Door Lights Yield a Touch of Retro
He continues, “If you look at the different light arrangements, you can see that we have a door here that looks like the 1950’s and 60’s ‘Brady Bunch Home.’ We offer three different size light panels, either a 12 by 12 inch, a 7 1/2 by 7 1/2 inch or a 22 by 3 1/2 inch, and four different types of glass – you have clear, frosted, cubed or what we call ‘chain link,’ which is more of a modern type approach.”
* Brady Bunch
Looking at this array of doors, it is slightly difficult to tell just which “modern” Roger is talking about. Is it the 1960’s idea of modern or is it a more modern, modern? One thing is for certain, the first time I saw this four door display, I immediately thought Brady Bunch. Oddly, when I searched the BB house online I found no windows at all in their front door. But, Roger was absolutely right nonetheless, these doors do look as though they belong in the Brady home.
Famous Brady interior via the internet
* Mad Men
Or, say, the Draper apartment from Mad Men…

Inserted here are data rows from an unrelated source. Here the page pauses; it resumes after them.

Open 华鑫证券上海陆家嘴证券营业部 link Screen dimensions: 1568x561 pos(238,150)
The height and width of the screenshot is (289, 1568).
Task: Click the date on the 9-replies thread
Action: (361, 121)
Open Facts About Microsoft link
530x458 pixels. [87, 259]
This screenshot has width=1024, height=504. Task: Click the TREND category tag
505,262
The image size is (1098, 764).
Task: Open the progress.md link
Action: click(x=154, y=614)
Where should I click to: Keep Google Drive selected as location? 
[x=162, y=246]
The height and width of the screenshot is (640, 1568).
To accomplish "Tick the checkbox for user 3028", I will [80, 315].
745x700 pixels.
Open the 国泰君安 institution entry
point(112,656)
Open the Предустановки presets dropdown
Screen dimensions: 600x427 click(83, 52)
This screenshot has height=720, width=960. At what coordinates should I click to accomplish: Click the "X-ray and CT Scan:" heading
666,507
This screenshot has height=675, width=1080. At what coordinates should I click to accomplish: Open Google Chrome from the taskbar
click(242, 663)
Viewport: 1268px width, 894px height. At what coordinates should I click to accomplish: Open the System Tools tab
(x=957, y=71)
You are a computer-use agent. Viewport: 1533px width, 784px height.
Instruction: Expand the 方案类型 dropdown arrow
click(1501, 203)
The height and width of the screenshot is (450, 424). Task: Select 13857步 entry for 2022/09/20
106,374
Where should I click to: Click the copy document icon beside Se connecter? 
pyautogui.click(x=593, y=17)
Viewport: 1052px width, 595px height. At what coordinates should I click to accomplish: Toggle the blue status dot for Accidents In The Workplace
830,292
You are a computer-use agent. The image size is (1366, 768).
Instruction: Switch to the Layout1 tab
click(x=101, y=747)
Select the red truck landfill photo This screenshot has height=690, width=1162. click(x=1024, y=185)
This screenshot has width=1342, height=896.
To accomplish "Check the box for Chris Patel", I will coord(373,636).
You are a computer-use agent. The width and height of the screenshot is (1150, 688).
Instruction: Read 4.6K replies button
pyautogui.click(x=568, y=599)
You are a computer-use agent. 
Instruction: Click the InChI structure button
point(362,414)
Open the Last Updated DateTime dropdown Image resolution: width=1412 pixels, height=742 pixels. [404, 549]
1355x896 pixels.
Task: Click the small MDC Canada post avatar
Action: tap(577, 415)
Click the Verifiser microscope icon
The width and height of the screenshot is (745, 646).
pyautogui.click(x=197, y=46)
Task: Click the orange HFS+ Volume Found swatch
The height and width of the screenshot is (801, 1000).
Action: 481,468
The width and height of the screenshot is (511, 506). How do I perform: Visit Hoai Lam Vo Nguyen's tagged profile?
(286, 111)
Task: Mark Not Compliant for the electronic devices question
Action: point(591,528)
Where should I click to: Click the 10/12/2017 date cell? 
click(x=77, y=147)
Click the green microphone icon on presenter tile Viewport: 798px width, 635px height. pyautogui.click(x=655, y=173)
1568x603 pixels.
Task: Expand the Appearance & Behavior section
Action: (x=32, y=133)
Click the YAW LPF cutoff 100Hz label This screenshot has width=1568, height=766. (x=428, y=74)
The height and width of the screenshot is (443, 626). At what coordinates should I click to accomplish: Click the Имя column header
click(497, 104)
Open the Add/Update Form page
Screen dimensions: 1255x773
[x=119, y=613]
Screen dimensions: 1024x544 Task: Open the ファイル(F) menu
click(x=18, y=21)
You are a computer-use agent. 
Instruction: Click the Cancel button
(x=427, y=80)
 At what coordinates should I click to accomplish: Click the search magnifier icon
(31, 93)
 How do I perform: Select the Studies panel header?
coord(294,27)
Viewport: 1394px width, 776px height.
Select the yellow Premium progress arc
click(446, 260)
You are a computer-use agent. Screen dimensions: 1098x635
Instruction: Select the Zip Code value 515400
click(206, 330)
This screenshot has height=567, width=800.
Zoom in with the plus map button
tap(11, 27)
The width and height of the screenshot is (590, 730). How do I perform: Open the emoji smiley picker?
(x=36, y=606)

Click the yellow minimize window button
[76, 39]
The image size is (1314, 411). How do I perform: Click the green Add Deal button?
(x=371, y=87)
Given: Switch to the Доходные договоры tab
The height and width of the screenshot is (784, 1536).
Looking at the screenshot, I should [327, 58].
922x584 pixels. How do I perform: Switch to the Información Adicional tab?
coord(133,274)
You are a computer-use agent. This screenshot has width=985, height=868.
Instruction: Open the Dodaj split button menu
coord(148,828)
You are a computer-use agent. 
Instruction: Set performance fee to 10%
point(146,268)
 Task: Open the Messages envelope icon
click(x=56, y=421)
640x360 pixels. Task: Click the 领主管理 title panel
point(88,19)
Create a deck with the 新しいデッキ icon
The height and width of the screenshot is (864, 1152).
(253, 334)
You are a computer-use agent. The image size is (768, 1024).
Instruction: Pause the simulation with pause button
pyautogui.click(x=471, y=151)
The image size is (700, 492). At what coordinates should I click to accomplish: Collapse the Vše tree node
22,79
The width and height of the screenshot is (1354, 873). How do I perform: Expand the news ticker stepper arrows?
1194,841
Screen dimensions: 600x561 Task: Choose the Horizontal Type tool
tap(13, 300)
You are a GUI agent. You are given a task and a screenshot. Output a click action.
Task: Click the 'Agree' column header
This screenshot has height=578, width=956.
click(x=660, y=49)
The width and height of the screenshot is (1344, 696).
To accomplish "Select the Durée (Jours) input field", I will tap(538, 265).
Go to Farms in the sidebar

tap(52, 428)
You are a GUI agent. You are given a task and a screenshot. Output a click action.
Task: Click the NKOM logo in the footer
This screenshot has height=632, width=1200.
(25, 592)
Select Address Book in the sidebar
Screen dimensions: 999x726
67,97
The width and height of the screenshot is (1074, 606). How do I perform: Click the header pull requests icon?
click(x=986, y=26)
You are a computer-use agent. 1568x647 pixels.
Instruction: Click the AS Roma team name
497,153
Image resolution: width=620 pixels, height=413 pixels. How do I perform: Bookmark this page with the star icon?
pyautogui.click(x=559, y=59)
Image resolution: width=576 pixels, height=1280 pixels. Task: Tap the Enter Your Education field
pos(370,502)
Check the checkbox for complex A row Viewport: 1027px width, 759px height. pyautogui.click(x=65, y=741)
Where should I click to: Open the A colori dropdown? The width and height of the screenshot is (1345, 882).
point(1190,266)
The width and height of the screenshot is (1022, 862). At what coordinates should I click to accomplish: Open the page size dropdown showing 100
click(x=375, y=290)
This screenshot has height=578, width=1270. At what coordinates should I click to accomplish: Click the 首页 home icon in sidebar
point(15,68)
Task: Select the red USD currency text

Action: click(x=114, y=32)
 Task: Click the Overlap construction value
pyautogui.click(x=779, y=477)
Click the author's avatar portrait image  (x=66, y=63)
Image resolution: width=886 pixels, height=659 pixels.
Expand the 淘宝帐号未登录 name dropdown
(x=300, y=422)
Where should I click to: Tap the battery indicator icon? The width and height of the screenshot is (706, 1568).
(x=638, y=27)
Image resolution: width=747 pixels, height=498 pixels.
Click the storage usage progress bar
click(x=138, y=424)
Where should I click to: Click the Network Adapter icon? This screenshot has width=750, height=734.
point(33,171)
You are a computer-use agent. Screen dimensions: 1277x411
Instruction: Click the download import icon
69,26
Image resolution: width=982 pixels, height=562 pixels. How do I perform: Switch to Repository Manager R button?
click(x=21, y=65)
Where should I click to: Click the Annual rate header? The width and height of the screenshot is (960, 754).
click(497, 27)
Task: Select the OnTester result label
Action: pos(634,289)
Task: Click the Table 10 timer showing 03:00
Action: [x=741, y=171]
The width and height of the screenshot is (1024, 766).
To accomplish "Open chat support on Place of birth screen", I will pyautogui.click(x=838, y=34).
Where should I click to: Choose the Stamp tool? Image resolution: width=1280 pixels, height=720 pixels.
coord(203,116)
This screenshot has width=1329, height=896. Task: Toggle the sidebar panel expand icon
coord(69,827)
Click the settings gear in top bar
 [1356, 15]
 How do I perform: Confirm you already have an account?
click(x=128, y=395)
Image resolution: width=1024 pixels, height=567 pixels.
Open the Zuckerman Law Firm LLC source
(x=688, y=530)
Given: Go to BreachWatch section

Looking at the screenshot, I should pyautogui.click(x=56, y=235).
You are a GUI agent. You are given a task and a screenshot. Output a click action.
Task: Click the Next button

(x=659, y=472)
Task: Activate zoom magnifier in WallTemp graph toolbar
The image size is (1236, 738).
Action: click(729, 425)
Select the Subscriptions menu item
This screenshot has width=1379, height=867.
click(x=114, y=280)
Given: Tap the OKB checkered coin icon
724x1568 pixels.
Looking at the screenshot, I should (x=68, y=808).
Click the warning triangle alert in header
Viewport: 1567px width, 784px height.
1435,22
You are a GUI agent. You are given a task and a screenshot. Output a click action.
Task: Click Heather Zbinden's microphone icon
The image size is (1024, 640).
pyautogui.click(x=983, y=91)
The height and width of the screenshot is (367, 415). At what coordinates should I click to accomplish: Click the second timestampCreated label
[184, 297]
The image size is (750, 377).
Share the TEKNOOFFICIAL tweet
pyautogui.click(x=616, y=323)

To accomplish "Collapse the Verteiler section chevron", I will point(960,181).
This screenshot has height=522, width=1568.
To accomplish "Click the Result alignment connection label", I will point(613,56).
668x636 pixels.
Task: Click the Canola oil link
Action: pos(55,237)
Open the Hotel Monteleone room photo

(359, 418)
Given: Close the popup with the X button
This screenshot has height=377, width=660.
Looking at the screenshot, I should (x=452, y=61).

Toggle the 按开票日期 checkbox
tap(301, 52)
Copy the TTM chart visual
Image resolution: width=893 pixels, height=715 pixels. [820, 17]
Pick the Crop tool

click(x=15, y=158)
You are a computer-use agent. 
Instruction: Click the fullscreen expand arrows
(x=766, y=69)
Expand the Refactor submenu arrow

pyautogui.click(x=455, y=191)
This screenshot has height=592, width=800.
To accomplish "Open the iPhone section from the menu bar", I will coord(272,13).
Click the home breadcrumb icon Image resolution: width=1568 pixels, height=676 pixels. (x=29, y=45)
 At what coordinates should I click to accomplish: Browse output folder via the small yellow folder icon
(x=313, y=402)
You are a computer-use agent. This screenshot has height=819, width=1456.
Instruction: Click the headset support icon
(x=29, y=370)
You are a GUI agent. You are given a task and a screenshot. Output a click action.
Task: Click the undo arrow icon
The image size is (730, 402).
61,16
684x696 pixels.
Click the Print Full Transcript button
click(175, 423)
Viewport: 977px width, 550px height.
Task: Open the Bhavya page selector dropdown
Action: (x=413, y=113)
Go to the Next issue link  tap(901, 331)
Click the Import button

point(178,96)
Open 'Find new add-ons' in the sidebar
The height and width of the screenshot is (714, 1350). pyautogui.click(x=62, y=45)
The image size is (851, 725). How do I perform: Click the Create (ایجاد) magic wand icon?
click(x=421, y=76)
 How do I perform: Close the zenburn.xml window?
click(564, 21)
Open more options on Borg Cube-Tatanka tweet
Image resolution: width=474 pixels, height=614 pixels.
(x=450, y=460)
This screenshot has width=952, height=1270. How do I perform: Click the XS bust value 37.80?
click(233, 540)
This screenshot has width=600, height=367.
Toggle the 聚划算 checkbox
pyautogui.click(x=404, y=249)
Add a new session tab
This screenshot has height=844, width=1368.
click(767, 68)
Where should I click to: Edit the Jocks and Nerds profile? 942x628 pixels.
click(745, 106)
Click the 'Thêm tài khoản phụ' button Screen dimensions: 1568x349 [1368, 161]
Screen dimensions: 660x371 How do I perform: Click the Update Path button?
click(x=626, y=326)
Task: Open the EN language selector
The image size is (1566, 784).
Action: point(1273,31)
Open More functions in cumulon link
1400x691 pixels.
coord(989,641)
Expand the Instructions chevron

Draper apartment via the internet
These Spotlight series door lights have a wonderful quality about them. It is an attention to detail that the designers/decorators of the sets from Mad Men may have more to do with driving than any honest-to-goodness sixties TV show. Perhaps due to the look of our moving media from the 1920’s through 1950’s, we Americans created a nostalgia (aka Retro) industry more about visual representation, than about the sensibilities behind the creation and use of an object.
Mid Century Modern and Enduring Pop Images
In a way, it makes sense – the enduring pop images from those four decades grew directly out of theater and live performance where sets are representational. Silent film had an entirely different personality than talkies.
Black and white demanded a different level of detail than did color. When we watch ourselves, in that context, things seem less real then they must have been. Now it is 2014, and the “born in the sixties” kids have high-definition to contend with when telling their stories. I think this how we end up with shows like “Mad Men” and “The Americans” and a sense of the past, which is palpable. Right down to our entry doors….
* The Spotlights Collection
As if Roger moved on without me: “The nice thing about our doors is the customization aspect of them. You can take any size door lights and mix and match any that you would like. Another thing that we have done is we have come out with a low profile, what we call a ‘modern frame’ (there is that word again), which looks a lot like the wood frame you would have seen in the older homes.”
The customization idea flew right by me and I ask Roger, “Are these the only four models?”
Roger gently recapitulated, “We are showing the four most popular configurations, as we have done our consumer research out in the marketplace, but…
…the real benefit is, again, that customization, where I can say I like this configuration, but…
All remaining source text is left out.